Discussion of Third Quarter of 2012:

The $5.6 million increase in consolidated sales includes a $7.4 million or 7.2% increase in Chemical Business sales and a $3.8 million or 5.3% decrease in Climate Control Business sales.

For the third quarter of 2012, Chemical Business sales volumes and operating income were adversely affected by certain ongoing issues at two of its facilities as summarized below.

During the third quarter of 2012, the Pryor, Oklahoma plant, (the “Pryor Facility”) experienced problems with the ammonia conversion process at its primary ammonia plant. As a result, third quarter total production was only 50% of the targeted production rate. We estimate that the Pryor Facility’s third quarter operating income was at least $14 million lower than it would have been had ammonia production been at or near targeted levels, based upon the selling price of ammonia and urea ammonium nitrate (“UAN”) during the quarter. We believe this condition will continue until the ammonia converter is replaced in early 2013. However, as of the date of this report, the Pryor Facility’s ammonia production has stabilized at approximately 80% of our targeted production rate.

As previously reported, the El Dorado, Arkansas plant (the “El Dorado Facility”) was damaged on May 15, 2012 when a reactor in its 98% concentration nitric acid plant (“DSN” plant) exploded. As a result, the production at the El Dorado Facility for the third quarter of 2012 was lower than otherwise would have been expected resulting in lost absorption and gross profit margins. In addition, in order to satisfy certain customer product requirements, nitric acid and sulfuric acid were purchased on the open market and resold at a negative gross profit margin. We estimate that the combined negative impact to operating profit resulting from lost sales, lost profits and extra expenses for the third quarter was at least $9 million. We expect this situation to continue, but to a lesser degree when the sulfuric acid plant is brought back into production during the fourth quarter. Our insurance policy provides business interruption coverage, which we believe will cover most of these lost profits and extra expenses. We believe that the first installment of business interruption proceeds will be received no earlier than the first quarter of 2013.

Our Climate Control Business operating income for the third quarter of 2012 was $6.9 million, or $1.9 million lower than the same period of 2011, primarily the result of lower sales of our residential products and to a lesser extent, reduced gross margins on commercial/institutional products due to product mix, discounting and operating inefficiencies related to the lower sales volumes.

**Information provided**
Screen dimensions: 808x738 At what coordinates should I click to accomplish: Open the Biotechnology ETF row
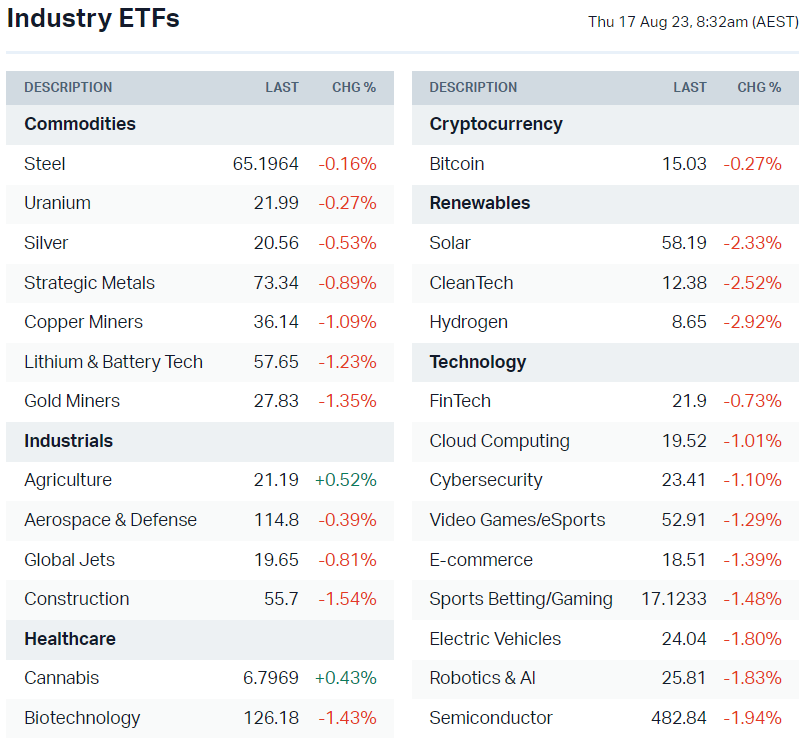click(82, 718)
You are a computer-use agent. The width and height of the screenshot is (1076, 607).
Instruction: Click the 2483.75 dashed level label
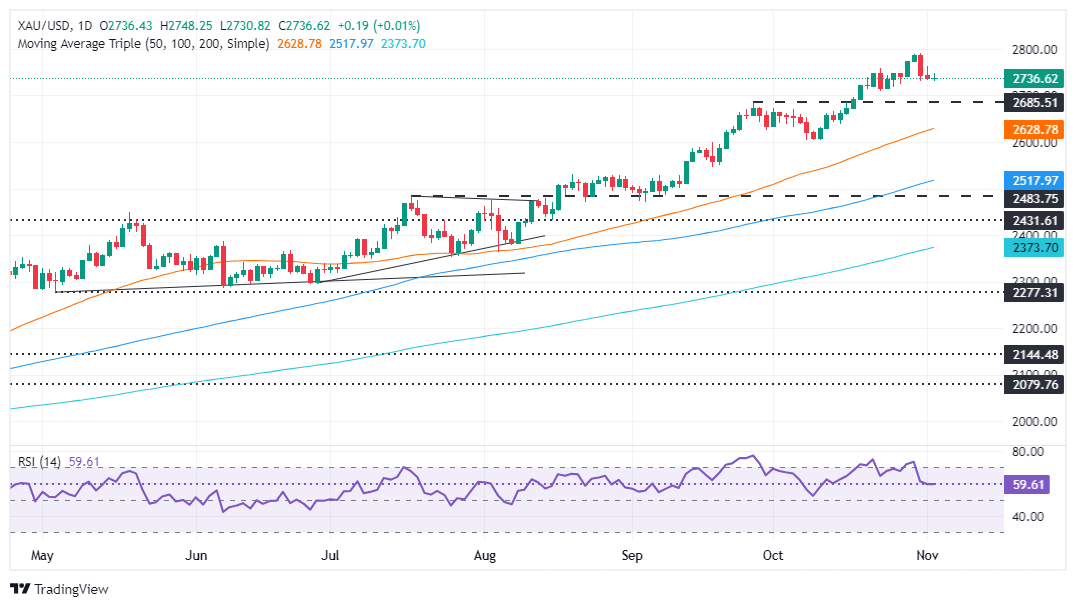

**Things to do**
**a.** From the quarterly report excerpt above, output the text from "Our Climate Control" to "lower sales volumes." word for word.
**b.** Turn the paragraph in the quarterly report excerpt that starts "During the third quarter of 2012, the Pryor" into a short bulleted list that keeps its main facts.

**Exercise results**
**a.**
Our Climate Control Business operating income for the third quarter of 2012 was $6.9 million, or $1.9 million lower than the same period of 2011, primarily the result of lower sales of our residential products and to a lesser extent, reduced gross margins on commercial/institutional products due to product mix, discounting and operating inefficiencies related to the lower sales volumes.

**b.**
- In the third quarter of 2012, the Pryor, Oklahoma plant had problems with the ammonia conversion process at its primary ammonia plant.
- Total production for the quarter was only 50% of the targeted rate.
- Based on ammonia and UAN selling prices that quarter, operating income is estimated to be at least $14 million lower than it would have been at or near targeted production.
- The problem is expected to continue until the ammonia converter is replaced in early 2013.
- As of the report date, ammonia production has stabilized at about 80% of the targeted rate.